Plaidoyer pour le maintien des sanctions de l’Union européenne visant des présumés auteurs de violations des droits de l’homme au Congo-Kinshasa
L’Union européenne entre valeurs et intérêts
Aux victimes congolaises les larmes, à leurs bourreaux les armes et le champagne et aux partenaires européens des promesses des contrats miniers juteux… Ainsi pourrait-on résumer la situation actuelle de la RD Congo dont le Président Félix Tshisekedi réclame la levée des sanctions de l’Union européenne (UE) et des États-Unis. Ainsi fonctionne malheureusement la fameuse diplomatie économique, sur la balance de laquelle ne comptent que les intérêts et la concurrence d’un marché débridé.
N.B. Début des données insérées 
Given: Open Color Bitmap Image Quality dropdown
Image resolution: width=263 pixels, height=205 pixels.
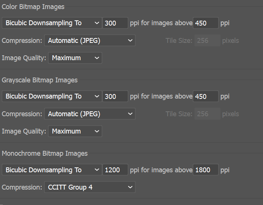Looking at the screenshot, I should point(75,58).
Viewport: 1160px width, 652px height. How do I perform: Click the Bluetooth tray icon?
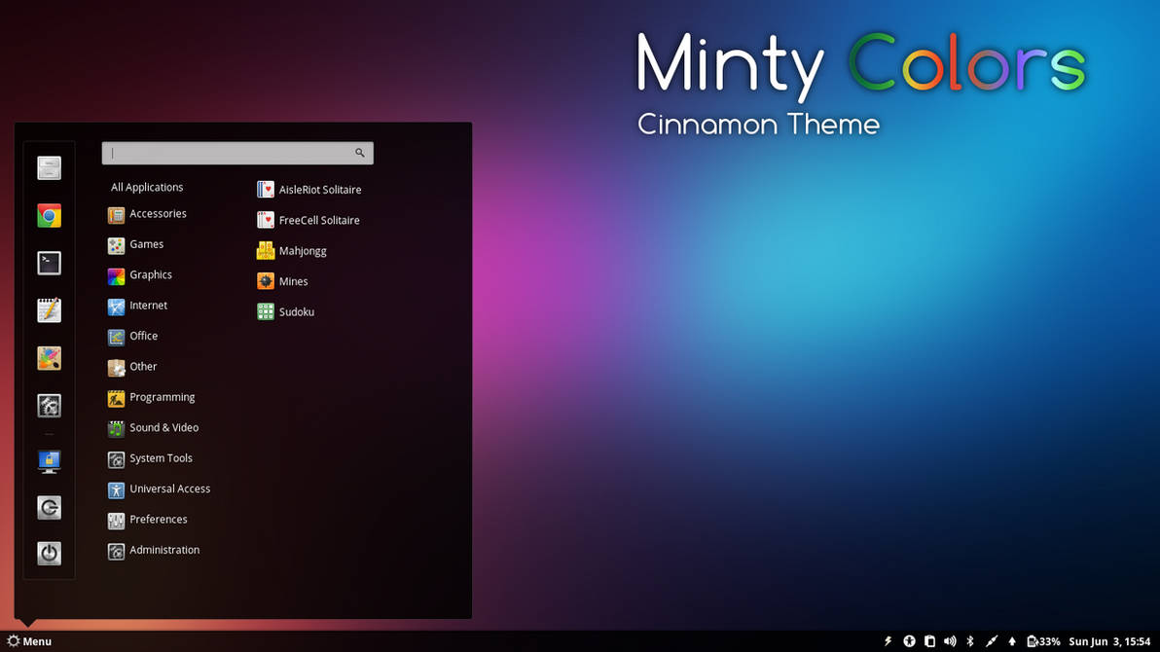(x=970, y=641)
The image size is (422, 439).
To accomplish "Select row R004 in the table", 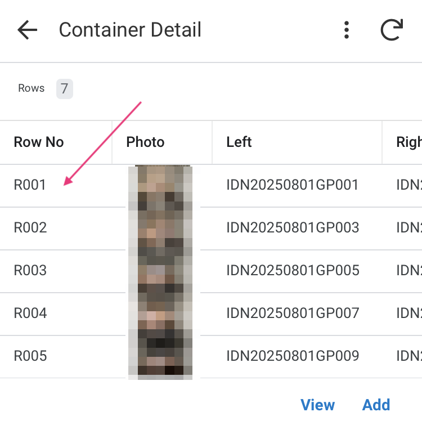I will 211,314.
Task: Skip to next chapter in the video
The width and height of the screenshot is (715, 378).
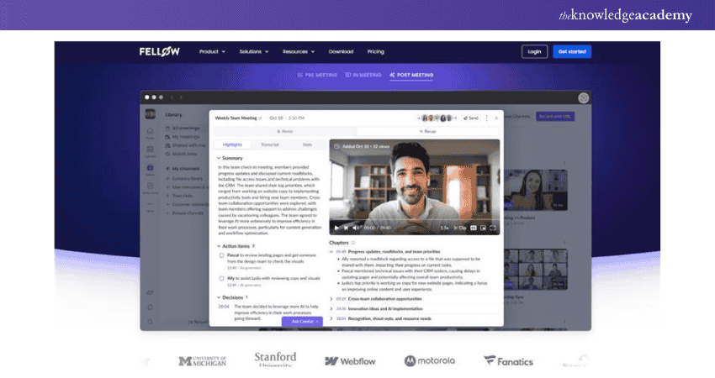Action: tap(346, 228)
Face au besoin des matières premières stratégiques et à la concurrence chinoise, les droits humains seront-ils des variables d’ajustement diplomatique de moindre importance ?
1. Bref rappel des faits
Commençons par un rappel des faits : décembre 2016 et mai 2017, l’Union européenne impose des sanctions ciblées (gel des avoirs et interdictions de voyager dans l’Union européenne) à 16 officiels congolais impliquées dans de graves violations des droits humains et dans le blocage du processus électoral (voir leurs noms sur le Règlement (UE) 2016/2230 du Conseil du 12 décembre 2016[1]). A cette époque, en effet, le pouvoir qui retarde délibérément l’organisation des élections, massacre des centaines des manifestants pacifiques dans plusieurs villes du pays et organise une répression dans le sang des partisans du chef Kamuina Nsapu dans l’espace Kasaï. Résultat : plus de 80 fosses communes identifiées par la Mission des Nations-Unies et deux experts de l’ONU tués en mars 2017.
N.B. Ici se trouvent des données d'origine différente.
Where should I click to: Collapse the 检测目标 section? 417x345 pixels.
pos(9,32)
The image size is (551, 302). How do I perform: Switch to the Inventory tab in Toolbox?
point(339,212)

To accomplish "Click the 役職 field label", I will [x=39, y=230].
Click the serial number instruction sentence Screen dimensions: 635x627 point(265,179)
A l’exception du procès – toujours en cours – du meurtre des deux experts de l’ONU au Kasaï, l’État congolais n’a entrepris aucune investigation sur tous ces massacres et la justice congolaise n’a ouvert aucune enquête sur ces graves allégations de violation des droits humains. Les victimes ne voient donc aucune procédure judiciaire interne contre leurs bourreaux qui sont actifs au sein des institutions publiques (Assemblée Nationale, Sénat, Entreprises Publiques, etc.). Qui plus est, le trésor public congolais débourse mensuellement des honoraires d’avocats qui défendent des particuliers dans leur volonté d’obtenir la levée des sanctions.
Sur le plan électoral, en plus des irrégularités majeures orchestrées le jour des scrutins, on sait tous dans quelles conditions les résultats des élections ont été proclamés et toute la cacophonie créée entre la CENI et la Cour Constitutionnelle. Ceux qui ont retardé les élections, ont aussi trouvé les moyens d’en contrôler les résultats et de se fabriquer des majorités de fait, notamment à l’Assemblée nationale, dans les Assemblées provinciales et au Sénat.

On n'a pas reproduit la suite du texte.